Table of contents – special adverb ‘enough’

On this page you will find the following:

  1. Particularities of ‘enough’
  2. Further explanations and exercises

What are the particularities when using ‘enough’?

The adverb enough belongs to the group of English adverbs of degree, just as ‘almost, completely’, or ‘extremely’ also do. However, it has peculiarities in its position in the sentence, i.e. the word order. While most adverbs of degree when they serve as a grammatical modifier (attribute) occupy the position before the word they qualify, ‘enough’ is always placed after. However, it can also be an adjective and as such be used before a noun or other words that go with adjectives.

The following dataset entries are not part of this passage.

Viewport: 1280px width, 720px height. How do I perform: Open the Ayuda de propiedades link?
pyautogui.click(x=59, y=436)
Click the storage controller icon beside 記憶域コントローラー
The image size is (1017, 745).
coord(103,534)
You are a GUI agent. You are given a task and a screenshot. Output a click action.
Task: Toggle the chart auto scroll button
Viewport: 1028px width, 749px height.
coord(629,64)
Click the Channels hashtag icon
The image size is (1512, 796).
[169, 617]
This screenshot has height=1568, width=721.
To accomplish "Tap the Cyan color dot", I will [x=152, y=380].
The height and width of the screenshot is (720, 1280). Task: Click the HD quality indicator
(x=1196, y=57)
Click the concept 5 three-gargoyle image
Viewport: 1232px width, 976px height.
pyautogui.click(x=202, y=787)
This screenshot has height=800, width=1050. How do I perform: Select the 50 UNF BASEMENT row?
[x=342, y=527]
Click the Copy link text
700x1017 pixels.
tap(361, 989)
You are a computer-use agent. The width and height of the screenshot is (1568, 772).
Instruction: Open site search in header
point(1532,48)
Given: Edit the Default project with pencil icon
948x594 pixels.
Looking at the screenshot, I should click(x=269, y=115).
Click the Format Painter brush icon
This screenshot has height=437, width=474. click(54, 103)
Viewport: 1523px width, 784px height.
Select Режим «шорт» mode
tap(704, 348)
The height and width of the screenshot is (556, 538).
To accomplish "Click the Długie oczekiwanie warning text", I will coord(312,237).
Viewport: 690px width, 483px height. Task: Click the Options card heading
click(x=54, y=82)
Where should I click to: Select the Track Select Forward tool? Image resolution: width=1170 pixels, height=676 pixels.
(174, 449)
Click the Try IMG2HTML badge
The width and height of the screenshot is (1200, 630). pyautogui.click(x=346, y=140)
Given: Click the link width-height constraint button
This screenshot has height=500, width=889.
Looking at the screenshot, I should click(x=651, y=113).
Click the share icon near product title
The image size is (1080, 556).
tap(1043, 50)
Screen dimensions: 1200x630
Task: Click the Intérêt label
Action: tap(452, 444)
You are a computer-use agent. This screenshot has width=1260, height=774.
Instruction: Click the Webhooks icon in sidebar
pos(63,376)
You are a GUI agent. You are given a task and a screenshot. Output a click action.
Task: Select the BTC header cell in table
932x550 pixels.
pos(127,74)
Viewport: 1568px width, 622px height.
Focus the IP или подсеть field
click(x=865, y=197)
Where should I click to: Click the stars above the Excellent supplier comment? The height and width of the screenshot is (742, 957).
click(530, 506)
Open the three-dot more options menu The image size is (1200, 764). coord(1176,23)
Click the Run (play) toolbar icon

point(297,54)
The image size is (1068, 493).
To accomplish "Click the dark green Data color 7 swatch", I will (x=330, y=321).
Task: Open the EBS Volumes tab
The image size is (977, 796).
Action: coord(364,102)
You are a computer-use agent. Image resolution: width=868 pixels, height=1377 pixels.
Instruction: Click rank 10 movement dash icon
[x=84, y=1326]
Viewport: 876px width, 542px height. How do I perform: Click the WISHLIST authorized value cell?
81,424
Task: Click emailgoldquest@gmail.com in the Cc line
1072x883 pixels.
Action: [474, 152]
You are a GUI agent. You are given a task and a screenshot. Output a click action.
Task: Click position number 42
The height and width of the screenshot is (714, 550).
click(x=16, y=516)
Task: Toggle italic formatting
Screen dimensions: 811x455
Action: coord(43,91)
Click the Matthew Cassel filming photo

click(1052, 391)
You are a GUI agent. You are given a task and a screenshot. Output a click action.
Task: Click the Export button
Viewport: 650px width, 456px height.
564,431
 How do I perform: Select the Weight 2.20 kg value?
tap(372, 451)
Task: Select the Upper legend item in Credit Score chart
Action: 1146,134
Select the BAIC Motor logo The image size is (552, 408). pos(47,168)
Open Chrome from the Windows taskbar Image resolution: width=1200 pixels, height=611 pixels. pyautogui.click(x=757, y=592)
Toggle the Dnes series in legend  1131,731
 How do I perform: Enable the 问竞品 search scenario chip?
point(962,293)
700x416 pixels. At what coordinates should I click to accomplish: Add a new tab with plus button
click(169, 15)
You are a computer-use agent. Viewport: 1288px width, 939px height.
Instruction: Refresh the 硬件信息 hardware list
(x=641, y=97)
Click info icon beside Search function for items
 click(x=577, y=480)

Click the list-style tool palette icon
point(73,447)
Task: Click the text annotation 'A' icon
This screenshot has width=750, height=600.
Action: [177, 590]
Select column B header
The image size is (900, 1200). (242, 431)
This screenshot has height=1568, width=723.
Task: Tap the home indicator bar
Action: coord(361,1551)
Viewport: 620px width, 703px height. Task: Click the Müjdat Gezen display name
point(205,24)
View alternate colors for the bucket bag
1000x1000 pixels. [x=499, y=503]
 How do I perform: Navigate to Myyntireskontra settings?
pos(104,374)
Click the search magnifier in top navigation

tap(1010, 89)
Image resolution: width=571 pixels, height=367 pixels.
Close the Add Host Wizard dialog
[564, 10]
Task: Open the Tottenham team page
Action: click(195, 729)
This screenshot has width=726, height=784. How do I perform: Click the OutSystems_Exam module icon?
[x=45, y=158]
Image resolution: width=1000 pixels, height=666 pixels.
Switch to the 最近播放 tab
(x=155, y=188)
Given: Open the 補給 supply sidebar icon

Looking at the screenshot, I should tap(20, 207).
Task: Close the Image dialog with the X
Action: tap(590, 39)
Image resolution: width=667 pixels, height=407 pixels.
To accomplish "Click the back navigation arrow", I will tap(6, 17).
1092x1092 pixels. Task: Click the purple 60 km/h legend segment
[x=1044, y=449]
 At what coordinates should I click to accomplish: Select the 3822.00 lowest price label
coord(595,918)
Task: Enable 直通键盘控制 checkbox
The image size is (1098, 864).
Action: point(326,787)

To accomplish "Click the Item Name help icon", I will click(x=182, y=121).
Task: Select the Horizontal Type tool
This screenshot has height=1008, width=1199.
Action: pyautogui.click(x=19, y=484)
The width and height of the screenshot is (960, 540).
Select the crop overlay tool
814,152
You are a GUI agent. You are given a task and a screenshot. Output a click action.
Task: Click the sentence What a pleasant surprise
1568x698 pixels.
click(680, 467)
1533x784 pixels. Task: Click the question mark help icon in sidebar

Compare the following:

  • As an adverbial attribute, ‘enough’ usually comes after the adverb or adjective it modifies – as opposed to the other adverbs of degree, which typically precede their antecedent:
    • “Hanna is old enough to drive a car.”
      • In this sentence, ‘enough’ qualifies the adjective ‘old’.
    • “You’re driving fast enough to get there in time.”
      • Here, it qualifies the adverb ‘fast’.
    • For comparison, consider the position of other adverbs of degree:
      • “Our new teacher is very old.”
      • “By plane, you can travel so fast.”
  • Alternatively, ‘enough’ can also be employed as an adjective. If this is the case, it precedes the word it qualifies, which is often a noun:
    • “They have enough money to buy a boat.”
      • In this statement, ‘enough’ is an adjective and modifies the nounmoney’.

Further explanations related to the ‘Special adverb ‘enough’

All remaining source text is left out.